さて、こちらのシェルスクリプトをテストしたいところですが...
実行前に、profile登録をしておく
このままでは上記の実行はまだできません。実行権限がないからです。
IAMユーザーを登録する必要があります。
- 名称は 「aide」
- IAMユーザー作成後、ユーザー => 「セキュリティ認証情報」タブ => アクセスキーから「アクセストークン・シークレット」を発行する必要がある。
ポリシーは以下のものを **直接アタッチ ** してください。
ポリシーを直接アタッチで良いが、必要に応じて権限を絞ること。
発行したトークン・シークレットは、以下のように .aws/credentials
に登録する必要があります。
[aide]
aws_access_key_id = AKIXXXXXXXXXXXXXX
aws_secret_access_key = XXXXXXXXXXXXXXXXXXXXXXXXXXXXXXXXX
こちらを忘れずにEC2サーバ上の /home/ec2-user/.aws/credentials
に追記をお願いします。

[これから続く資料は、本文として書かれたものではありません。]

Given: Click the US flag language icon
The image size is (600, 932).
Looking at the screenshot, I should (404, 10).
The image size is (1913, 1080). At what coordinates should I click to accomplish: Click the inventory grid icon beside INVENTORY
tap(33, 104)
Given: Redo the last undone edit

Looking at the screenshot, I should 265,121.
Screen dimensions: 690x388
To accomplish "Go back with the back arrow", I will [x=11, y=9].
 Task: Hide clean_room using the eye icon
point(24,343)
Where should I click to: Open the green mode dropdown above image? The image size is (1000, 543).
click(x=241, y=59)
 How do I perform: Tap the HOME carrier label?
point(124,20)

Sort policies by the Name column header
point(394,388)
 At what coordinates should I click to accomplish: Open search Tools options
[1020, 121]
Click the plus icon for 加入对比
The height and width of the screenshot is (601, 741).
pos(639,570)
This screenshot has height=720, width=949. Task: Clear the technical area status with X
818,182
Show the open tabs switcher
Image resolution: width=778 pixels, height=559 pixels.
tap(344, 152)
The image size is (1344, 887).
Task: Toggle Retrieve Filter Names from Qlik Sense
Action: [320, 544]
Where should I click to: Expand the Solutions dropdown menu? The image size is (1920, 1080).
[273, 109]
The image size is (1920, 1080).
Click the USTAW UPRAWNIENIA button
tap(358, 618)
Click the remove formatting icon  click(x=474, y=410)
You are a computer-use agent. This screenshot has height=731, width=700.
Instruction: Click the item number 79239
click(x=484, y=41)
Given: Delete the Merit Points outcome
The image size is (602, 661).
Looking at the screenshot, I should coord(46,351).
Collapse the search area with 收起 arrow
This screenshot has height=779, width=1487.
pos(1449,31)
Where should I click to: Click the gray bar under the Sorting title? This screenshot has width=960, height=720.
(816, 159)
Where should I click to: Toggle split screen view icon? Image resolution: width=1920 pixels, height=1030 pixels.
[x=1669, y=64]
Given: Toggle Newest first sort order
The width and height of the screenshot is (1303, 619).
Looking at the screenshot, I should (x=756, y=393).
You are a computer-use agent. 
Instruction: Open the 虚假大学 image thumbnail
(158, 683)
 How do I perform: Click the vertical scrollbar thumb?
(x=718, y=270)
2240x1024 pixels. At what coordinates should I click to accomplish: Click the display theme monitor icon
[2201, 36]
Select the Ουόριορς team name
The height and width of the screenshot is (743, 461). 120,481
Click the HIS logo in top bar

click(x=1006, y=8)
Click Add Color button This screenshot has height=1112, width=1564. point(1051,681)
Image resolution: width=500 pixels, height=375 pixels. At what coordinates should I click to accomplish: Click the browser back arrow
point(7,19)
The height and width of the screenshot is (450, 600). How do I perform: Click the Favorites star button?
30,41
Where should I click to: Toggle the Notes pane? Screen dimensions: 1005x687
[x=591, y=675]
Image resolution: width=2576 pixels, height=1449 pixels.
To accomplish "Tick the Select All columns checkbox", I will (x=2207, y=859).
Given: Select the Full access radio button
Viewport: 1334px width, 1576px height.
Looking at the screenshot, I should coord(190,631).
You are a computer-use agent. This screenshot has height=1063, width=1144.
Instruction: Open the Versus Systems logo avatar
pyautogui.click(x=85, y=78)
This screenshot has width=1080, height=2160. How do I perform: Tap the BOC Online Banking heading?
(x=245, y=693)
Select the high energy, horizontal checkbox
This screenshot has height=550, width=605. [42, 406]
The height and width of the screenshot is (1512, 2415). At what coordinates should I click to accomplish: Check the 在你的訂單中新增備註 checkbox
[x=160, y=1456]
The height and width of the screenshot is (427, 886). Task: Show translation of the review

(viなどで開くこと)
vi /home/ec2-user/.aws/credentials
これで、cronへの登録ができます。
時間差で動作するようcronに設定
AIDEは重いソフトウェアなので、実行に時間がかかることも見越して、送信処理は 30分後にあらかじめ設定 します。
改竄されたかどうかを確かめられるように、必ずルートユーザーのほうでcron設定を行いましょう。
sudo su -
crontab -e
# AIDE(改竄検知)
## AIDEを実行
00 01 * * * /home/ec2-user/scripts/aide/run-aide.sh > /dev/null 2>&1
## AIDEのログを送信
30 01 * * * /home/ec2-user/scripts/aide/send-aide-to-cloudwatch.sh > /dev/null 2>&1
まとめ
いかがでしたでしょうか。今回対応したのはあくまで初歩的な改竄検知設定となりますが、ここから極端な変動があった場合のみメールアラートを関係者に投げる。など の運用が考えられます。
運用のベースはあくまで日々のエンジニア自身による確認です。完全自動化するほどのリソースは自分の置かれている状況ではないのです。
よって今後の実際の運用値をみて、CloudWatchを継続的に精査することで、最適解を見出していければと思っています。
最後までご覧いただきありがとうございました。